Prompt: From the text on drinking water chlorination, list each disease it says killed thousands of U.S. residents annually before cities began chlorinating drinking water.

Courtesy of the Chlorine Chemistry Council/American Chemistry Council

The treatment and distribution of water for safe use is one of the greatest achievements of the 20th century. Before cities began routinely treating drinking water with chlorine (starting with Chicago and Jersey City in 1908), cholera, typhoid fever, dysentery and hepatitis A killed thousands of U.S. residents annually. Drinking water chlorination and filtration have helped to virtually eliminate these diseases in the U.S. and other developed countries.

Meeting the goal of clean, safe drinking water requires a multi-barrier approach that includes protecting source water from contamination; appropriately treating raw water and ensuring safe distribution of treated water to consumers’ taps.

During the treatment process, chlorine is added to drinking water as elemental chlorine (chlorine gas), sodium hypochlorite solution or dry calcium hypochlorite. When applied to water, each of these forms ‘free chlorine,’ which destroys pathogenic (disease-causing) organisms.

Almost all U.S. systems that disinfect their water use some type of chlorine-based process, either alone or in combination with other disinfectants. In addition to controlling disease-causing organisms, chlorination offers a number of other benefits:

  • reduces many disagreeable tastes and odors;
  • eliminates slime bacteria, molds and algae that commonly grow in water supply reservoirs, on the walls of water mains and in storage tanks;
  • removes chemical compounds that have unpleasant tastes and hinder disinfection; and
  • helps remove iron and manganese from raw water.

As importantly, only chlorine-based chemicals provide ‘residual disinfectant’ levels that prevent microbial re-growth and help protect treated water throughout the distribution system.

The challenge of disinfection by-products
While protection against microbial contamination is the top priority, water systems must also control disinfection by-products (DBPs), chemical compounds formed unintentionally when chlorine and other disinfectants react with natural organic matter in water. In the early 1970s, U.S. EPA scientists first determined that drinking water chlorination could form a group of by-products known as trihalomethanes (THMs), including chloroform. U.S. EPA set the first regulatory limits for THMs in 1979. While the available evidence does not prove that DBPs in drinking water cause adverse health effects in humans, high levels of these chemicals are certainly undesirable. Cost-effective methods to reduce DBP formation are available and should be adopted where possible. However, a report by the International Programme on Chemical Safety1 strongly cautions:

The health risks from these by-products at the levels at which they occur in drinking water are extremely small in comparison with the risks associated with inadequate disinfection. Thus, it is important that disinfection not be compromised in attempting to control such by-products.

Recent U.S. EPA regulations have further limited THMs and other DBPs in drinking water. Most water systems are meeting these new standards by controlling the amount of natural organic material prior to disinfection.

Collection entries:
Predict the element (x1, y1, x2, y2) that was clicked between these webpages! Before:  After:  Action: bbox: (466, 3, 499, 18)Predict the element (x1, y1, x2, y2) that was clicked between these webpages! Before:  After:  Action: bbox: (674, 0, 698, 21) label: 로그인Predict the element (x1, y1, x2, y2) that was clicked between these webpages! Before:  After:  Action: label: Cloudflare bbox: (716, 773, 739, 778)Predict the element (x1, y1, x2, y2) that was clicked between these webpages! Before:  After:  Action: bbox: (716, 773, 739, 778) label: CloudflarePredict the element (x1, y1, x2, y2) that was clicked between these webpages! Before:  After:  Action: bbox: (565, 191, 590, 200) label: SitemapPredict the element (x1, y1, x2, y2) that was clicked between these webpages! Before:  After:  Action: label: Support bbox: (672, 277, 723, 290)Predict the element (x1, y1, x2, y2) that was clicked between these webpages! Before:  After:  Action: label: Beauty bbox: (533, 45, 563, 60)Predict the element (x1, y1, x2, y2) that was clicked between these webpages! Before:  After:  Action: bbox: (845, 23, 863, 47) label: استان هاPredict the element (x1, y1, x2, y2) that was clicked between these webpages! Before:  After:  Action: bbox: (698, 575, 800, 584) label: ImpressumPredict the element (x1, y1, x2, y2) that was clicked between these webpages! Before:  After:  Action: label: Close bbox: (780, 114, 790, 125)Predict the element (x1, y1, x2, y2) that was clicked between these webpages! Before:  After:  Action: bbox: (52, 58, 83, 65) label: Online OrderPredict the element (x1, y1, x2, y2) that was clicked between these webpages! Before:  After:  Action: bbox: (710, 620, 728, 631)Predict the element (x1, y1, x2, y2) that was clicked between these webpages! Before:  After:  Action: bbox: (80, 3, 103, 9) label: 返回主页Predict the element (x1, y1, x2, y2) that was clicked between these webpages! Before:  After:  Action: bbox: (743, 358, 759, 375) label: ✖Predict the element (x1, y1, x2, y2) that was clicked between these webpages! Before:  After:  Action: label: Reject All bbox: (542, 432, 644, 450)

Response area: Cholera, typhoid fever, dysentery, hepatitis A